Говорил он, конечно же, мало, но молчание его часто оставалось незамеченным. Мне мнилась своего рода сдержанность, иногда некоторое пренебрежение, подчас чрезмерное отступление в самого себя или вне нас. Сегодня я думаю, что он, чего доброго, существовал не всегда или же еще не существовал. Но размышляю я кое о чем куда более необычном: ведь он обладал некой простотой, которая нас ничуть не удивляла.
Он, однако, смущал. Меня более других. Возможно, он изменил положение всех, возможно, только мое. Возможно, был самым бесполезным, самым ненужным из людей.
А если бы он не сказал мне однажды: “Не могу думать о себе: в этом есть что-то жуткое, какая-то ускользающая трудность, препятствие, на которое никак не наткнуться”? И сразу после: “Говорит, что не может думать о самом себе: о других куда ни шло, о том-то и том-то, но о себе — это как стрела, пущенная слишком издалека, ей не достичь мишени, и однако, когда она замирает и падает, мишень вдали содрогается и устремляется к ней навстречу”. В такие моменты он говорит очень быстро и словно бы приглушая голос; длинными фразами, которые кажутся бесконечными, которые прокатываются с шумом волн, этакий вселенский шепот, неощутимая планетарная песнь. Которая так и длится, которая так чудовищна и навязывается своей кротостью и удаленностью. Как ответить? Выслушав такое, кого не постигло бы ощущение, что ты и есть эта мишень?

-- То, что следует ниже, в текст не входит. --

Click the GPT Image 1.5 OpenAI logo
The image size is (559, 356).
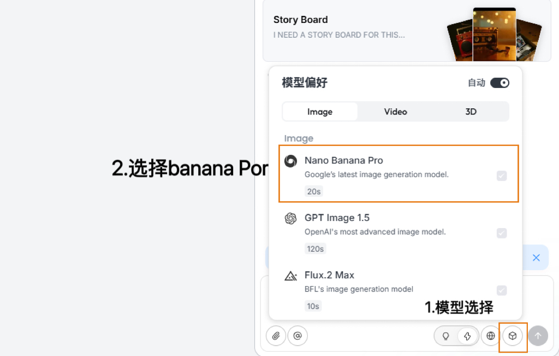[290, 218]
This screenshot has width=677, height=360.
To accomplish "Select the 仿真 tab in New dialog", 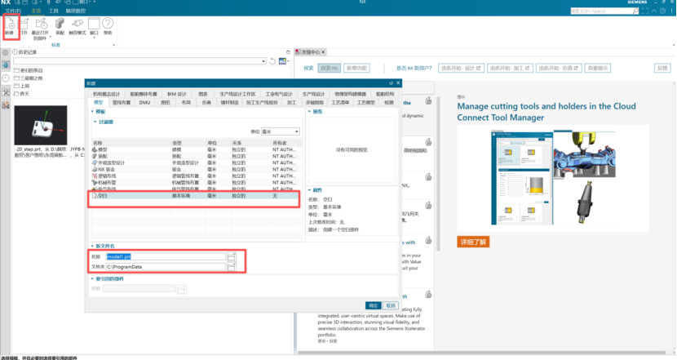I will [206, 103].
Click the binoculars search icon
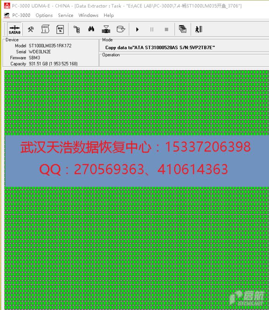 (x=91, y=29)
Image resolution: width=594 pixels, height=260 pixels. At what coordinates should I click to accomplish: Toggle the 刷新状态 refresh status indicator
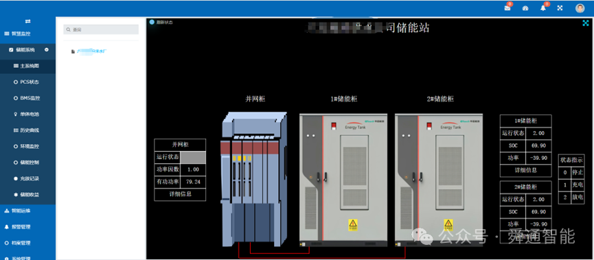[161, 23]
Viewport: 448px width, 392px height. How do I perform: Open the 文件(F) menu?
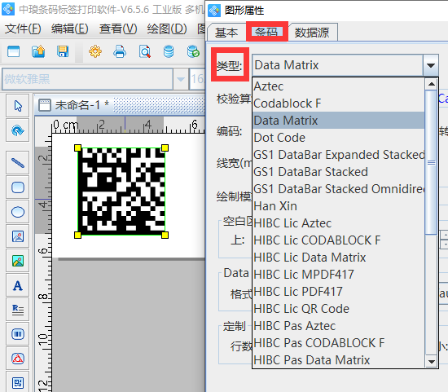(x=23, y=29)
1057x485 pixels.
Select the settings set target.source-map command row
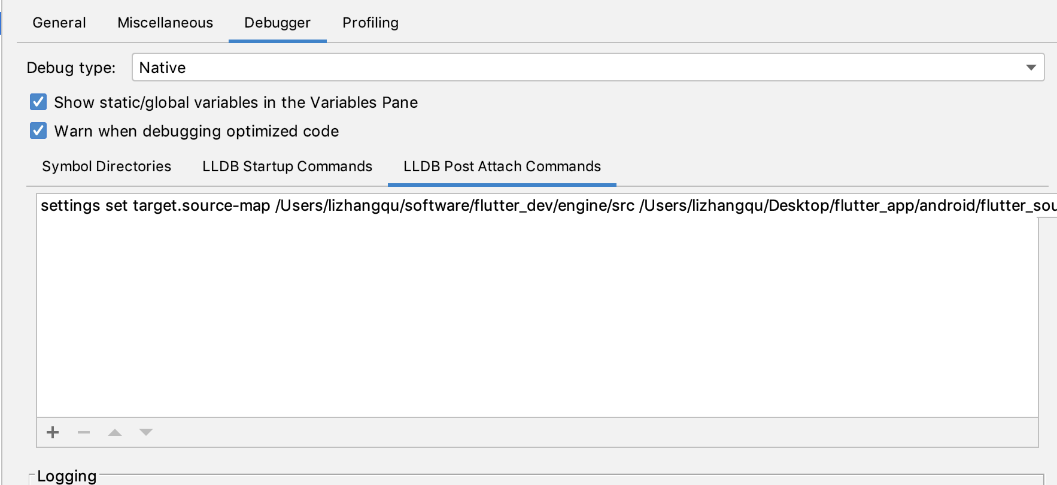[479, 206]
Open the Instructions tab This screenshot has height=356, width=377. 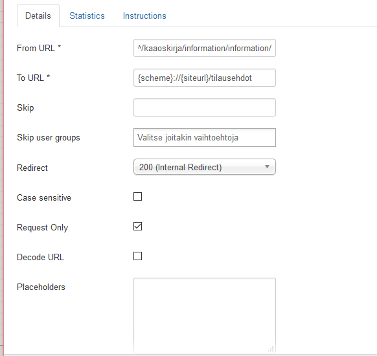coord(144,16)
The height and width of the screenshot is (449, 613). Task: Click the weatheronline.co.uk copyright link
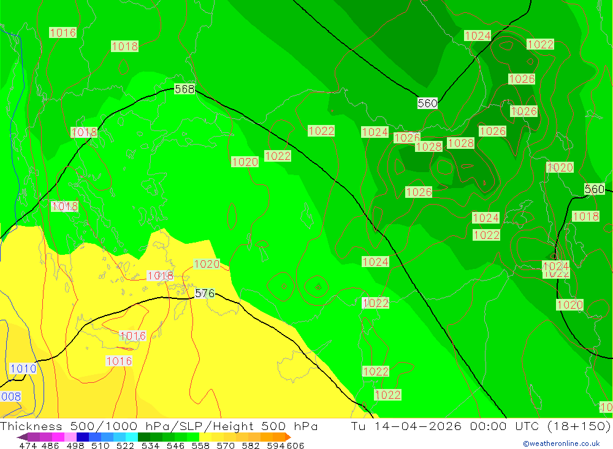(x=562, y=443)
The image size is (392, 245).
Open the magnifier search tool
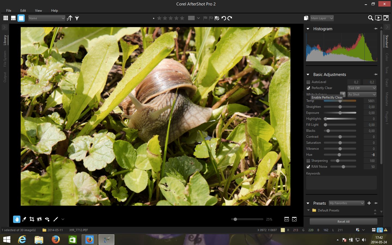[370, 18]
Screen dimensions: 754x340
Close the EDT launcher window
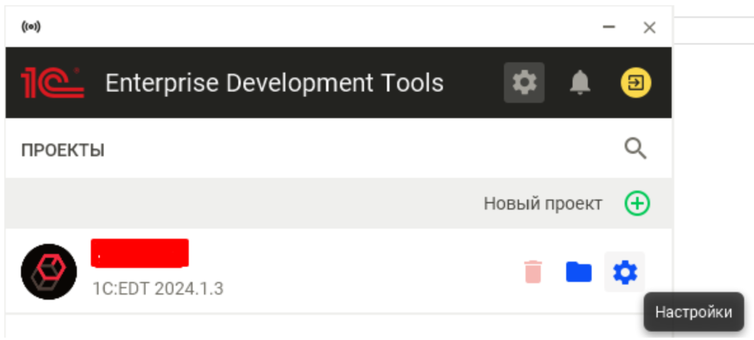tap(649, 27)

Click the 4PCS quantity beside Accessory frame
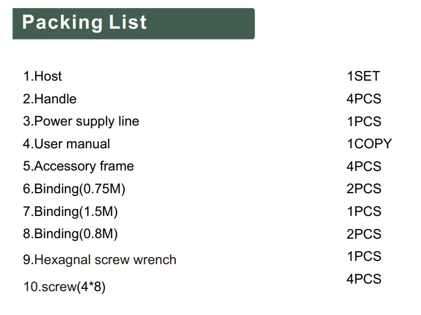click(x=364, y=166)
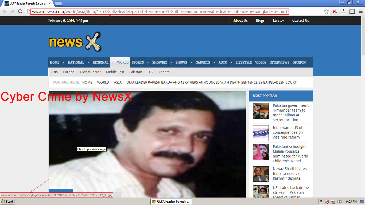Click the Security Center alert flag in tray
365x205 pixels.
point(327,202)
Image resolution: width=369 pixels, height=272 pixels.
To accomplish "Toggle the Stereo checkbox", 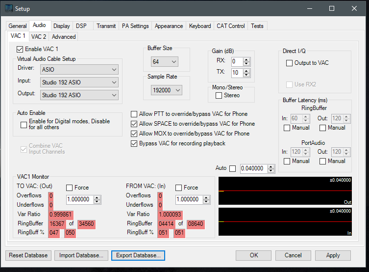I will coord(220,95).
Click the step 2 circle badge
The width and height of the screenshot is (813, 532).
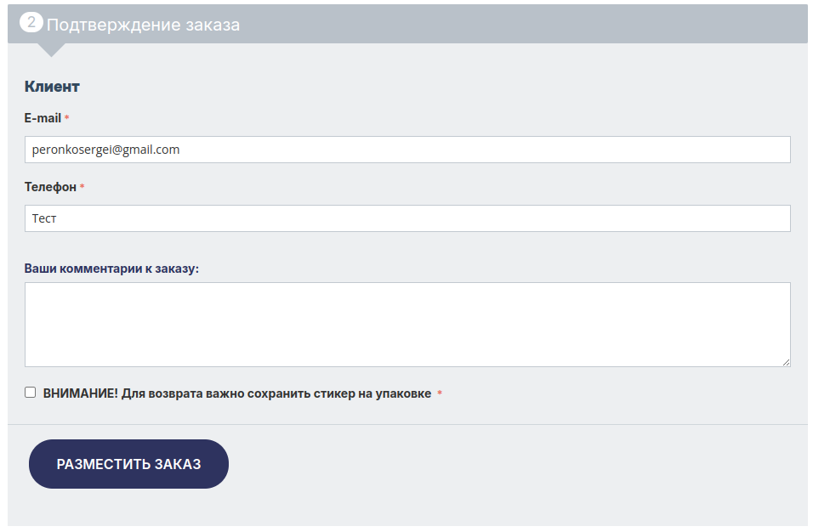(x=31, y=22)
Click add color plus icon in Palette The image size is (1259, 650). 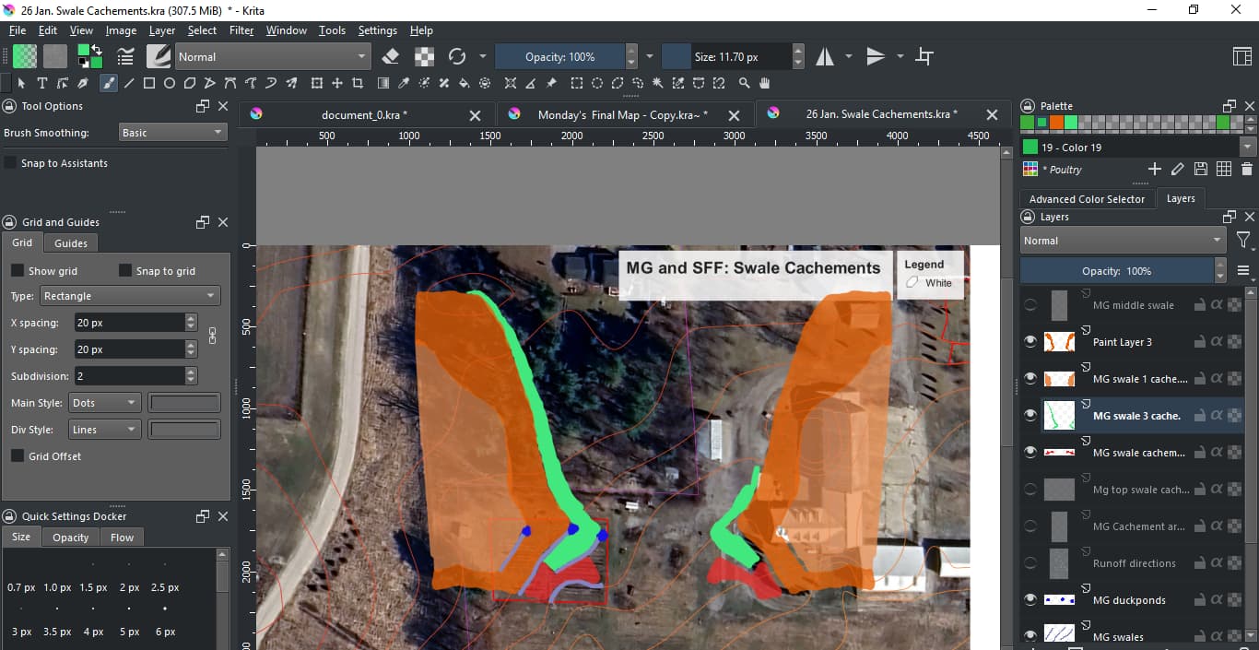coord(1154,169)
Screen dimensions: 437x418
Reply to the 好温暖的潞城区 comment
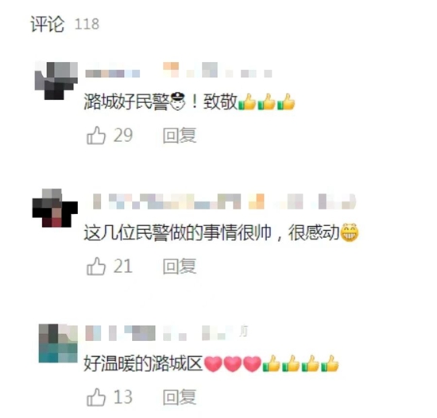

Он ни к кому не обращался. Не хочу сказать, что говорил он не прямо со мной, но слушал его кто-то другой, а не я, существо, возможно, более богатое, более разностороннее и однако же более своеобразное, почти чересчур общее, будто перед его лицом то, что было мной, странно пробуждалось в “мы”, присутствие и объединяющую силу общего духа. Я был чуть больше, чуть меньше, чем я: больше, во всяком случае, чем все. Есть в этом “мы” земля, мощь стихий, небо, совсем не это небо, есть ощущение высоты и спокойствия, есть также и горечь смутного принуждения. Все это — я перед ним, а он казался почти что ничем.
У меня были причины его опасаться, нескончаемо грезить о его гибели; я хотел убедить его исчезнуть, мне бы хотелось заставить его признать, что он в себе не сомневается, признание, которое, наверное, уничтожило бы меня самого; я окружил его вниманием, расчетами, надеждами, подозрением, забвением и, наконец, жалостью, но всегда охранял от любопытства других. Я не привлекал к нему внимания. В этом он был странно слаб и уязвим. Направленный на его личность поверхностный взгляд подвергал его, казалось, какой-то непостижимой угрозе. Взгляд же глубокий, способный искать его там, где он и был, его не тревожил, тревожил меньше. Там он был слишком уж легковесен, слишком беззаботен, слишком разбросан. Не знаю, что могло бы настичь его там и кого еще можно было в нем настичь.